Hi folks Hopefully you dont mind that I blab a little more t open-source-silicon.dev #general

Hi folks, Hopefully you dont mind that I blab a l...

Julian Kemmerer

08/07/2022, 4:50 PM

Hi folks, Hopefully you dont mind that I blab a little more to follow up on my original post that Art shared with yall. Wanted to do something for you ASIC minded people, some

~32GIOPs of matrix multiplication

you could in theory implement in ASIC :) PipelineC was not designed with ASICs in mind (mostly used with FPGAs). But recently got an easy avenue some experimental support through PyRTL. PyRTL allows you to load in a netlist and say like ~'give me timing analysis for `130nm tech`': https://pyrtl.readthedocs.io/en/latest/analysis.html

Copy code

max_freq(tech_in_nm=130, ffoverhead=None)
Estimates the max frequency of a block in MHz.
Parameters
tech_in_nm – the size of the circuit technology to be estimated (for example, 65 is 65nm and 250 is 0.25um)
ffoverhead – setup and ff propagation delay in picoseconds
Returns
a number representing an estimate of the max frequency in Mhz

For fun I ran that

8x8 matrix multiply systolic array

example trying to get to

500MHz

. Uses results of PyRTL 130nm ASIC tech timing models to figure out where to pipeline. Had to use a custom pipeline-able multiplier since dont have the hard DSPs you'd find in FPGA - sure there are improvements all over to be made - just the start of an experiment... The tool is essentially pipelining one of the processing elements, and repeating that same module. Each processing element consists of a

INT16

multiply-accumulate and some muxing for read out/reset.

*DATA SEGMENT*
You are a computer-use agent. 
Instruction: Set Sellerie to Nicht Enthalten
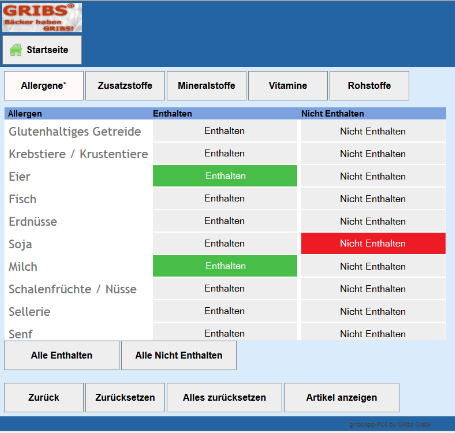[373, 311]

*INSTRUCTIONS*
**1)** Transcribe the PipelineC forum post word for word, starting at "max_freq(tech_in_nm=130, ffoverhead=None)" and ending at "250 is 0.25um)".
**2)** Using the PipelineC forum post, decide whether each statement below agrees with it. Answer yes or no, and quote the words that settle it.
(a) PipelineC was designed mainly with ASICs in mind.
(b) The max_freq function returns an estimate of the maximum frequency in MHz.
(c) The systolic array example was a 16x16 matrix multiply.
**3)** Resume the PipelineC forum post after its last sentence and keep writing it.

*RESPONSES*
**1)**
max_freq(tech_in_nm=130, ffoverhead=None)
Estimates the max frequency of a block in MHz.
Parameters
tech_in_nm – the size of the circuit technology to be estimated (for example, 65 is 65nm and 250 is 0.25um)

**2)**
(a) No: "PipelineC was not designed with ASICs in mind (mostly used with FPGAs)."
(b) Yes: "a number representing an estimate of the max frequency in Mhz"
(c) No: "8x8 matrix multiply systolic array"

**3)**
Copy code

c
processor_io_t processor(processor_io_t inputs)
{  
  // Logic to get outputs from inputs
  processor_io_t outputs;
  // Typically pass inputs to outputs
  outputs = inputs;
  // First do multiply, then accumulate
  data_t increment = inputs.a * inputs.b;
  // Except when resetting and reading out results
  if(inputs.reset_and_read_result)
  {
    increment = 0; // Reset to 0
  }
  // The built in accumulate function
  data_t result = accum(increment, inputs.reset_and_read_result);
  // Read out of results through 'a' port
  if(inputs.reset_and_read_result)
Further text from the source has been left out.